## TEXT SHOWN
I've been at this one bug for days, if anyone has any ideas, please tell me :)

here is my irq asm stubs:

Code: Select all

syscall_irq:
   push byte 0
   push byte 48

   jmp irq_common_stub


extern irq_handler


irq_common_stub:
   cld
   pushad
   push ds
   push es
   push fs
   push gs

   mov eax, [current]
   mov [eax], esp

   mov ax, 0x10
   mov ds, ax
   mov es, ax
   mov fs, ax
   mov gs, ax

   push esp

   call irq_handler

   add esp, 4

   jmp common_end

global switch_to

switch_to:
   mov eax, [current]   
   mov esp, [eax]   

   mov ebx, [eax+8];put content of the k-stack field into ebx.
   mov [morts_tss+4],ebx ;update system tss. (esp)

   mov ebx, [eax+20]
   mov cr3, ebx

common_end:

   mov eax, [esp]
   cmp eax, 40
   jl master_reg

   mov al, 0x20
   out 0xA0, al

master_reg:
   mov al, 0x20
   out 0x20, al

   pop gs    
   pop fs
   pop es
   pop ds
   popad

   add esp, 8

   iret
my task switches occur at a timer interrupt, basically it just changes the "current" task structure to a new one and calls "switch_to"

the task structure is:

Code: Select all

struct task_struct {
   uint32_t esp;
   uint32_t ss;
   uint32_t kstack;
   uint32_t kstack_mem;
   uint32_t ustack;
   uint32_t cr3;
   long state;
   long counter;
   long priority;
   uint8_t signal[NSIG];
   fn_ptr sig_restore;
   fn_ptr sig_fns[NSIG];
   int exit_code;
   unsigned long brk,start_stack;
   long pid,parent,pgrp,session,leader;
   unsigned short uid,euid,suid;
   unsigned short gid,egid,sgid;
   long alarm;
   long utime,stime,cutime,cstime,start_time;
   unsigned short used_math;
   int tty;
   unsigned short umask;
   struct ext2fs_inode_table *pwd; // TODO: should be a vfs node
   struct ext2fs_fs_data *pwd_fsd;
   struct ext2fs_inode_table *root; // TODO: should be a vfs node
   struct ext2fs_fs_data *root_fsd;
   unsigned long close_on_exec;
   struct file *filp[NR_OPEN];

   struct task_struct *next;
   struct task_struct *prev;
};
can anyone see any stupid mistakes in that?

## TASKS AND EXERCISES
1. According to the forum post about the task-switching bug, when do the task switches happen?
2. Extend the forum post about the task-switching bug, picking up right after its final line.
The listing after this point is separate material.

## COLLECTED DATA
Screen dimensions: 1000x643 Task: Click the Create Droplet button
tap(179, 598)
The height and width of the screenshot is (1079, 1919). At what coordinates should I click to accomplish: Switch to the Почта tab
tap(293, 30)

## RESULTS IN ORDER
1. They happen at a timer interrupt.

2.
The error seems to occur when I use my disk buffer code. To start with it only happened on real PCs and Qemu, but not Bochs or Vmware, so I rewrote my buffer code, and now it crashes on everything, so I switched back and studied it deeper, and it seems to do the wrong things but get away with it in bochs & vmware.

I have learnt thanks to Qemu & Gdb (yay OS Faq2!) that the offending eip is in my malloc function, (i am using a malloc function about the same as solar's PDClib malloc, at first I had my own malloc, but that faulted in free) but I have discovered that by adding breakpoints, that it gets to an eip in the malloc code without calling the malloc function, which made me think it's my stacks?

My stacks are 8k each, and are allocated using the malloc command. Also the error appears to happen in ring 3 and ring 0.

If anyone has any hints. please help me..

Thanks
Andrew

Re:Multitasking

Posted: Thu Mar 02, 2006 6:40 am
by Rob
If you get inside your malloc() while you didn't call it, it sounds like you have forgotten a ret or iret somewhere. Or your call stack is indeed messing up and you end up (by chance) in your malloc() code.

That's the best I can offer I'm afraid

Re:Multitasking

Posted: Thu Mar 02, 2006 10:32 am
by Pype.Clicker
you may want to run your code in bochs with the "trace-on" option to see from where it actually ended there ...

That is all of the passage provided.